→ Instructions for the task:
From the entries that follow, copy exactly the lines beginning at the line holding "Click the 51.7% unvaccinated cell" and continuing through the line holding "Select the Base Frequency row label".

[Pixel coordinate grounding data]
=== Section Start ===
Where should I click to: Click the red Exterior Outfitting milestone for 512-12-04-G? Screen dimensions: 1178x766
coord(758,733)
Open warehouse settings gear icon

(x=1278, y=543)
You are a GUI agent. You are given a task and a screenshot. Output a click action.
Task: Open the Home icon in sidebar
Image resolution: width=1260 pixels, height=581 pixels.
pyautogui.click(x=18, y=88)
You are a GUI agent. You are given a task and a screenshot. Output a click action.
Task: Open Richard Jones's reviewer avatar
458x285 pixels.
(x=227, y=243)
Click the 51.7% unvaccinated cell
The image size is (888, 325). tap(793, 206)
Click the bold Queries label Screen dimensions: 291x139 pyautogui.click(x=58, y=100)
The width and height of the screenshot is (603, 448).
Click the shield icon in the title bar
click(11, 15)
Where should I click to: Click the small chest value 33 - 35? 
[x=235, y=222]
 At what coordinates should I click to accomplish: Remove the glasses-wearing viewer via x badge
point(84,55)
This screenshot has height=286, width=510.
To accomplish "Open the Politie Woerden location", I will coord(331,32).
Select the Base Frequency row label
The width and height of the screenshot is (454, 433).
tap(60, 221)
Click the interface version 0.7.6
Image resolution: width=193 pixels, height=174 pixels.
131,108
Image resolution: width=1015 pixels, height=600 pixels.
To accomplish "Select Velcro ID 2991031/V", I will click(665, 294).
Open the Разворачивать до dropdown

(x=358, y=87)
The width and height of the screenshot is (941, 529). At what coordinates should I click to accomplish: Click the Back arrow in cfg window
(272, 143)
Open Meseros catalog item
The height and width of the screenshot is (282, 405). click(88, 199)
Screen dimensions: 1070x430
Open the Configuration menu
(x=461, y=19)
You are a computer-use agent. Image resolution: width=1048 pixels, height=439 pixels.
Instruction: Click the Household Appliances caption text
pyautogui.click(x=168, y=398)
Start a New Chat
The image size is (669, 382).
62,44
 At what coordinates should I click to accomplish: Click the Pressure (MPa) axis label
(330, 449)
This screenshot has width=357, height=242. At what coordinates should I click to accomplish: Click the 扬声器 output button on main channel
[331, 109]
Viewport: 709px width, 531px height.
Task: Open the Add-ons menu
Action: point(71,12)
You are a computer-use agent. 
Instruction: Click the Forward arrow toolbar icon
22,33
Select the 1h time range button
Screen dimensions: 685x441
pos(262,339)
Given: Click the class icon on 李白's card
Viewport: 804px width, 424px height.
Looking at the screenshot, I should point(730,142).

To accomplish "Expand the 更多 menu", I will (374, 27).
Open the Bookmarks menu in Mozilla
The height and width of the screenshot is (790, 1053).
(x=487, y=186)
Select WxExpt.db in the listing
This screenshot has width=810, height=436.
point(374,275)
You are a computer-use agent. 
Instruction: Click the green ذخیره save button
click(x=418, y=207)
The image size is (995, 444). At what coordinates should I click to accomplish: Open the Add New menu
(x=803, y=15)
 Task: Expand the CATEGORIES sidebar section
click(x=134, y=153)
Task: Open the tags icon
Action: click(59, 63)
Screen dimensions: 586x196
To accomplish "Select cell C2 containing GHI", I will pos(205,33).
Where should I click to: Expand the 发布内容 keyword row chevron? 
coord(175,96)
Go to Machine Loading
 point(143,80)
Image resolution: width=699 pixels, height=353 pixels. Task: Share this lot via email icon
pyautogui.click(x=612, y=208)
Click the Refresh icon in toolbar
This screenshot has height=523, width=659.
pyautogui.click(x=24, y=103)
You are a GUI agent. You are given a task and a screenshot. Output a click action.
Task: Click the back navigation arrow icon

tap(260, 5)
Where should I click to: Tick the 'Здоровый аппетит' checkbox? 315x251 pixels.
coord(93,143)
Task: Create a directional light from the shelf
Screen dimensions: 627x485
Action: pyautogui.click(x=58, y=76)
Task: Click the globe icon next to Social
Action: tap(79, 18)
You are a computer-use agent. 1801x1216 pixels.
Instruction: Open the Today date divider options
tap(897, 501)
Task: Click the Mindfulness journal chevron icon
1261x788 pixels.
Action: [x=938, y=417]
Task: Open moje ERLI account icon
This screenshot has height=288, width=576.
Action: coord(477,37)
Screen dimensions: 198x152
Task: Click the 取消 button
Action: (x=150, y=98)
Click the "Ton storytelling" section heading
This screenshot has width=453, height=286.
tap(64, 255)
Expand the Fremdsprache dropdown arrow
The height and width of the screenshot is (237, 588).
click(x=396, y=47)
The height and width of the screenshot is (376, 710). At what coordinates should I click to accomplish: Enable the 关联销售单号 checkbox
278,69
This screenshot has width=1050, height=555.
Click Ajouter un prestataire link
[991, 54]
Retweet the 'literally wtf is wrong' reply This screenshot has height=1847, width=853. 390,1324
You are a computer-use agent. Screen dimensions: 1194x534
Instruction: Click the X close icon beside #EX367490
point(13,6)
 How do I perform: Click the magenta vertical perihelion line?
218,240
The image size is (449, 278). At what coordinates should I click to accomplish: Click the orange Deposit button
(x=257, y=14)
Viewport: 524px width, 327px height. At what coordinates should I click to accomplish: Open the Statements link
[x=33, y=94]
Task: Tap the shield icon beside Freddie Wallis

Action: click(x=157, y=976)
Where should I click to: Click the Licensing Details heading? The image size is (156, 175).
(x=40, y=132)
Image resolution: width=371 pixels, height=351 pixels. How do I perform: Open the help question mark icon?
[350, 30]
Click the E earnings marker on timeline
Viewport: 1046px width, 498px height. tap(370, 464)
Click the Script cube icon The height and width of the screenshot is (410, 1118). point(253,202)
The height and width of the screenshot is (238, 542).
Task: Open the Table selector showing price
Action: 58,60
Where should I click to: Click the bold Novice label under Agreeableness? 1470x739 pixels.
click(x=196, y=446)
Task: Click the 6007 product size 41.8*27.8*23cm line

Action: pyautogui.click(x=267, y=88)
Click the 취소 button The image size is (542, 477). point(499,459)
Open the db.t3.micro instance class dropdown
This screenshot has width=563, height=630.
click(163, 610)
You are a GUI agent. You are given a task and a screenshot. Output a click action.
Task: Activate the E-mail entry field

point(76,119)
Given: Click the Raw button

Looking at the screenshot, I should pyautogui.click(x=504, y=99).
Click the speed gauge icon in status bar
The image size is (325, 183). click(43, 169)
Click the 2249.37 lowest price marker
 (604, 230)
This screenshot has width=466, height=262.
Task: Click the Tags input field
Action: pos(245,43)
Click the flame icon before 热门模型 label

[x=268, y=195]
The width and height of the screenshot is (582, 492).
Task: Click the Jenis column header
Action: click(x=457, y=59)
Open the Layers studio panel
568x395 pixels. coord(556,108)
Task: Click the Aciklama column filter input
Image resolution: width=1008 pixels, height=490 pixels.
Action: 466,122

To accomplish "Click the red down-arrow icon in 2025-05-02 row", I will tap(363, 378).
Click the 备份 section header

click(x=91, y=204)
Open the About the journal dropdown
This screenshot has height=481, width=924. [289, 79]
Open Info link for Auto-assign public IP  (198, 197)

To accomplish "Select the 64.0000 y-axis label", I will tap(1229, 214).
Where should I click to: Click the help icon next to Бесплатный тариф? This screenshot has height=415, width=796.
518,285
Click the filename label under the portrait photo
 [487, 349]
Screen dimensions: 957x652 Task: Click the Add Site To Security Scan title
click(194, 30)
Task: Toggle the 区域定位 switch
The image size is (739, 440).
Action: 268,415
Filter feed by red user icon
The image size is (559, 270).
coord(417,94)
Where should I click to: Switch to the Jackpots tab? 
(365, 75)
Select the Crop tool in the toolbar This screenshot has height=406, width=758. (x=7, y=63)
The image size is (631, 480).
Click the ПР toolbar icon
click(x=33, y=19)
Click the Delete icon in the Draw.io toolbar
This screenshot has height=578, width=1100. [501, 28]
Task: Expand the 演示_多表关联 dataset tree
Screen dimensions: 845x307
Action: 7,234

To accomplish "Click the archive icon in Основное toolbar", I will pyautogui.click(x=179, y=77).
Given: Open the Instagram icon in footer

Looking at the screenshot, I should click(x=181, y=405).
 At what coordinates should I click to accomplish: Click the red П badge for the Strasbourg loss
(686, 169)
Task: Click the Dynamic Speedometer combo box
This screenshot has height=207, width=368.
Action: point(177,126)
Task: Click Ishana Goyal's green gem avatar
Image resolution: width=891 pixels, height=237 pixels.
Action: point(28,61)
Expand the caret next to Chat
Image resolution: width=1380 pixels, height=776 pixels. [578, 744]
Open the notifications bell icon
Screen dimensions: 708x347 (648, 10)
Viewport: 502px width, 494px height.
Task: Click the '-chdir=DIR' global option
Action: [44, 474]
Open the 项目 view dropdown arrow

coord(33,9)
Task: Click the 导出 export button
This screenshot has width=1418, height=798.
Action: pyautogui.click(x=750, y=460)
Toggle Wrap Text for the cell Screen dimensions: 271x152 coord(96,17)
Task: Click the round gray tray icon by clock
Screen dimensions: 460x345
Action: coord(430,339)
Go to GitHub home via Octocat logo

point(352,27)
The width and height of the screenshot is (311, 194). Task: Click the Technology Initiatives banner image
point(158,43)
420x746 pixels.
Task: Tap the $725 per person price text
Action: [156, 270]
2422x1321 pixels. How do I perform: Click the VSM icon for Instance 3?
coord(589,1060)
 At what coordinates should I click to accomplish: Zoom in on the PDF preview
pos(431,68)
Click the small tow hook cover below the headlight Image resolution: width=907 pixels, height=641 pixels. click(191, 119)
=== Section End ===
→ Your solution:
Click the 51.7% unvaccinated cell
The image size is (888, 325). tap(793, 206)
Click the bold Queries label Screen dimensions: 291x139 pyautogui.click(x=58, y=100)
The width and height of the screenshot is (603, 448).
Click the shield icon in the title bar
click(11, 15)
Where should I click to: Click the small chest value 33 - 35? 
[x=235, y=222]
 At what coordinates should I click to accomplish: Remove the glasses-wearing viewer via x badge
point(84,55)
This screenshot has height=286, width=510.
To accomplish "Open the Politie Woerden location", I will coord(331,32).
Select the Base Frequency row label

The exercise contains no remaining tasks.